FIG. 1 is a sectional view showing one embodiment of the present invention.

FIG. 2 is a sectional view showing another embodiment of a main part of the present invention.

[Explanation of symbols]

 6 Valve body 23 First constant pressure passage 25 Second constant pressure passage 37 Bellows (conduit) 38 Second negative pressure introduction pipe 42 Solenoid valve 43 Pipe 125 Second constant pressure passage 143 Pipe A, C Constant pressure chamber A 'Inner space of bellows B , D Transformer room

──────────────────────────────────────────────────続 き Continued on front page (58) Field surveyed (Int.Cl. ⁶ , DB name) B60T 13/52-13/577

Claims (1)

(57) [Claims] 1. A center plate for partitioning a shell into a front chamber and a rear chamber, a valve body slidably penetrating the center plate, and a front power piston connected to the valve body located in the front chamber.
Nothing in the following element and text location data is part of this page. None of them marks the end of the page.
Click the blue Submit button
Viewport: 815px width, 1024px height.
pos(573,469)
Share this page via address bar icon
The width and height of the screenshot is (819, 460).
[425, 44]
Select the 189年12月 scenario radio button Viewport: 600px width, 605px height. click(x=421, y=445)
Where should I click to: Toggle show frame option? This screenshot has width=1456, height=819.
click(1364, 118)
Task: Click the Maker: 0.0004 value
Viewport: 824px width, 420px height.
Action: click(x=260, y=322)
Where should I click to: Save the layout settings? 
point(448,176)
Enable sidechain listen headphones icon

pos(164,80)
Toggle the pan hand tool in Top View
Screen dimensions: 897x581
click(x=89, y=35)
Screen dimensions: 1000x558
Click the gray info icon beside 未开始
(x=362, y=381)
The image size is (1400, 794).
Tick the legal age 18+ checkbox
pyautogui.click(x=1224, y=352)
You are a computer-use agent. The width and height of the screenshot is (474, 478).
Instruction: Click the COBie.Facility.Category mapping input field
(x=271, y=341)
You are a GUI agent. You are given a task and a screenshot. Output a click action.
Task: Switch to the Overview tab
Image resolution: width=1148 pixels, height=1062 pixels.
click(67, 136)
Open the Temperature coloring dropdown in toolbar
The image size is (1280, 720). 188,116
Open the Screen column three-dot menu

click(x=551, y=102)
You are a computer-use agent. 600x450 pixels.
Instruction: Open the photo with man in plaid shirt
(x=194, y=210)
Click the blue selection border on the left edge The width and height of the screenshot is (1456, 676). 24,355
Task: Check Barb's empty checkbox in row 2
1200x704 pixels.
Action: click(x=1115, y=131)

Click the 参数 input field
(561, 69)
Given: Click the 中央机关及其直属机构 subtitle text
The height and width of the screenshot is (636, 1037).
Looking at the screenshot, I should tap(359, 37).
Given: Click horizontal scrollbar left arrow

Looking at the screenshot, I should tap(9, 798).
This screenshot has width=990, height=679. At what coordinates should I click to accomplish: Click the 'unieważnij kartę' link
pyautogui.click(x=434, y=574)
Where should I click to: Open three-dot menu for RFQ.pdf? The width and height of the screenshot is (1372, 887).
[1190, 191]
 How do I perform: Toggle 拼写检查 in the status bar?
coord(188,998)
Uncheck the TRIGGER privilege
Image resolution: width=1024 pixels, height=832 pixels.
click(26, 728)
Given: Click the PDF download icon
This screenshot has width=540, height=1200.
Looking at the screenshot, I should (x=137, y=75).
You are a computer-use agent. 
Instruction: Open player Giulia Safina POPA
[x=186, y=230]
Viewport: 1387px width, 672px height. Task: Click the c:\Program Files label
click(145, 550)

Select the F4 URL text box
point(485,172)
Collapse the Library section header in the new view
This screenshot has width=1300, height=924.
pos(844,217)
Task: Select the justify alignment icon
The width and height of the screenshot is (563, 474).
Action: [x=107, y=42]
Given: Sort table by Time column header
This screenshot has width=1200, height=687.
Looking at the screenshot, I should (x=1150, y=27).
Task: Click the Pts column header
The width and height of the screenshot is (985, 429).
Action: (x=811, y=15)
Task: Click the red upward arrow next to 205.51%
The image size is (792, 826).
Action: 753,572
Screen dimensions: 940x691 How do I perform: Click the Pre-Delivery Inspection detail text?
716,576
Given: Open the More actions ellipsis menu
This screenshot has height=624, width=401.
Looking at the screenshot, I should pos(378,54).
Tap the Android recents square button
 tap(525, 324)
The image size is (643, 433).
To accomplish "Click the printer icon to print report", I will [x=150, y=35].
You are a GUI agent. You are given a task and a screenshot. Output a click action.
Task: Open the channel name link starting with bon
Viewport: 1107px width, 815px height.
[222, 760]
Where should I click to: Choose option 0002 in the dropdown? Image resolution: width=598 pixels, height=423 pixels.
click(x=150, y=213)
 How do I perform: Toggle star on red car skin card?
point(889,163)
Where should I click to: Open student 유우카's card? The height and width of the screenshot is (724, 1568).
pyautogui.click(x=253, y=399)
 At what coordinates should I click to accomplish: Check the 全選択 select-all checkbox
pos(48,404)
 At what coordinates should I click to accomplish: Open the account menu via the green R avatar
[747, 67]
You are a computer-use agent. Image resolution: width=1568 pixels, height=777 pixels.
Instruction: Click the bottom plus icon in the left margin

A rear power piston connected to a valve body located in the rear chamber, a front diaphragm stretched on the back of the front power piston to partition the front chamber into a constant pressure chamber and a variable pressure chamber, and a rear diaphragm on the rear power piston. A rear diaphragm which is stretched and partitions the rear chamber into a constant pressure chamber and a variable pressure chamber, and a valve mechanism formed in the valve body for switching a fluid circuit with the constant pressure chamber of the front chamber communicates with the valve mechanism. A first constant-pressure passage for communicating the constant-pressure chamber of the front chamber with the two pressure-changing chambers via the variable-pressure passage; A tandem brake booster comprising a second constant pressure passage communicating the two constant pressure chambers,
One end of a flexible conduit is connected to the first constant pressure passage, the other end is pulled out of the shell, and the conduit is provided with a switching valve for selectively communicating the conduit with a negative pressure source or the atmosphere. Further, a pipe is provided in which the second constant-pressure passage is provided at a position of the through-hole formed in the center plate and the through-hole, and penetrates the front diaphragm and the front power piston in an airtight manner. A tandem brake booster characterized by comprising an internal space.